Walt Disney Co. gave a 2011 pay package valued at about $31.4 million to CEO Bob Iger, up 12 percent from a year earlier, according to an Associated Press analysis of data disclosed in a regulatory filing on Friday.
The company said Iger merited the raise, citing Disney's growth in the face of a challenging economic environment. Burbank-based Disney generated record-breaking profit and revenue for fiscal 2011.
The boost in Iger's compensation came after Disney's share price slid 12.5 percent to $29 during the company's fiscal year, which ended Oct. 3. That was also the same day the stock market reached its low for 2011 after a turbulent summer and early fall that drove the stocks of many companies sharply lower. Disney shares have since recovered and closed Friday at $39.31.

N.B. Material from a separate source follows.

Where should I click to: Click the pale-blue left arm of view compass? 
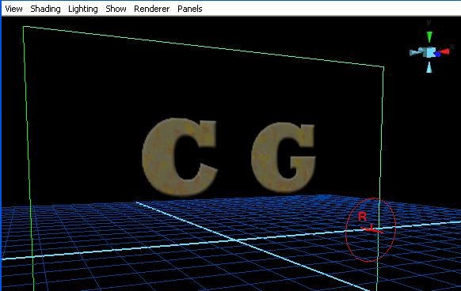(x=417, y=52)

Iger, 60, received a base salary of $2 million, unchanged from the previous fiscal year, according to documents filed with the Securities and Exchange Commission.
He also received stock awards valued at $8.1 million at the time they were granted, an increase of 10 percent from a year earlier, and option awards valued at about $4.8 million on the day they were granted, up 9 percent from the year before.
Iger's performance-based cash bonus grew 15 percent from the prior year to about $15.5 million.
His other compensation jumped 21 percent to $962,932, including $371,439 for personal use of company aircraft and $561,303 for security costs.
Iger's total compensation in fiscal 2010 was $28 million.
Disney's net income for fiscal 2011 grew 21 percent to a record $4.8 billion, or $2.52 per share, aided by the success of films such as "The Lion King" in 3-D, and improved revenue from its consumer products, TV and theme park businesses.
Revenue rose 7 percent to a record $40.9 billion.
The Associated Press formula calculates an executive's total compensation during the last fiscal year by adding salary, bonuses, perks, above-market interest the company pays on deferred compensation and the estimated value of stock and stock options awarded during the year. The AP formula does not count changes in the present value of pension benefits. That makes the AP total slightly different in most cases from the total reported by companies to the Securities and Exchange Commission.
The value that a company assigned to an executive's stock and option awards for 2011 was the present value of what the company expected the awards to be worth to the executive over time. Companies use one of several formulas to calculate that value. However, the number is just an estimate, and what an executive ultimately receives will depend on the performance of the company's stock in the years after the awards are granted. Most stock compensation programs require an executive to wait a specified amount of time to receive shares or exercise options.